I did not indulge in many lockdown fads – no homemade sourdough, no DIY projects, and only a very limited dalliance with House Party before realising how depressing it was to drink cheap sauvignon blanc by the light of your laptop screen while talking to people whose lives were equally as uneventful as your own.
But I did embrace two lockdown trends – buying a pandemic puppy and watching the slow motion destruction of my long-term relationship.
Sometimes more time together is the solution to relationship woes but in our case, it highlighted and then became the problem. All that time locked in the same space amplified every irritation until a few crumbs on the bench, a couple of dirty dishes, the sound of the other chewing and eventually breathing become such heinous and offensive acts you wanted to scream loud enough to be heard beyond your 5km radius.

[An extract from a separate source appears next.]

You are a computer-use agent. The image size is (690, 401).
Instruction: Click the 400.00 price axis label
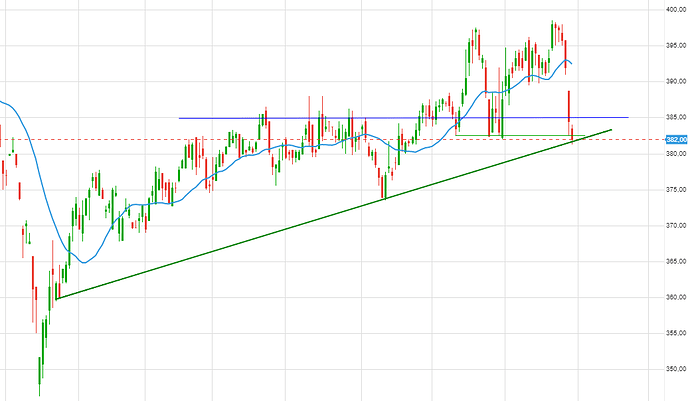(673, 10)
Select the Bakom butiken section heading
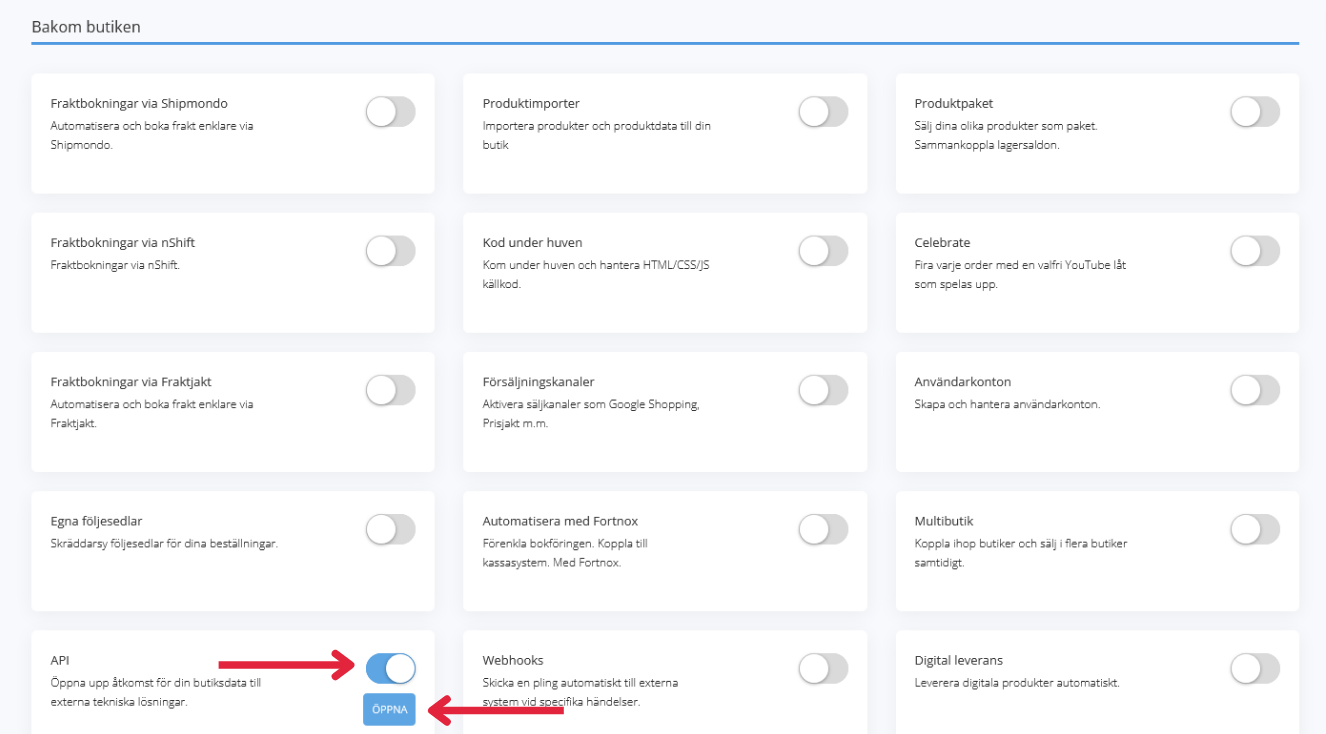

So after six lockdowns, my partner and I ended our four-and-half year relationship just before the (hopefully) final one lifted.
After the initial grieving period, soothed by the very affectionate puppy I managed to keep in the breakup negotiations, I emerged like so many others in the words of that horrible T-shirt slogan “Vaxxed, waxed and ready to climax”.
No longer feverish with Covid symptoms, real or psychosomatic, Melbourne was now hot with pent-up desire.
The dating apps and trendy bars flooded with people hungry for a hot vax summer even if the city’s notoriously fickle weather refused to deliver either the appropriate temperature or season.
But suddenly the lockdown puppy who had been such a reliable companion during so much uncertainty became a reliable roadblock in a time of so much potential.
Now, every date I bring home must first be accosted by the little bronze pooch who has no respect for personal space or dignity – his wet nose a heat-seeking missile drawn to crotches even more than his newly single owner and with considerably less decorum.
His insatiable desire to always be on my lap, once endearing, is now a logistical challenge when I want to be in the lap of another.
And unfortunately my desire for a make-out session is matched only by my dog, who tenaciously squeezes his face between mine and any potential suitor, his tongue – invariably smelling of something unspeakable he’s devoured from the compost bin – leading the way.
Occasionally there’ll be a moment of reprieve as he leaves me and my date alone on the couch briefly to hump his plush toy giraffe beside us, but always maintaining the intense and unbreakable eye contact of a dog who wants only to be reassured that he’s a good boy.
These are not the ménages à trois I’d envisaged for my hot vax summer.
Maybe his behaviour is revenge for the early castration operation he had to endure, or he’s acting out post family break up, or perhaps I ruined him by smothering him to compensate for all the enforced social distancing I had to endure but he’s leaving me with no choice but to engineer every date to end up at someone else’s house.
I hate abandoning him like that but after all we’ve been through in these two tumultuous years, I can’t let my pandemic puppy ruin my hot vax summer. I just need to make sure I’m always back in the morning to walk my good boy.
In the meantime, he has his plush giraffe.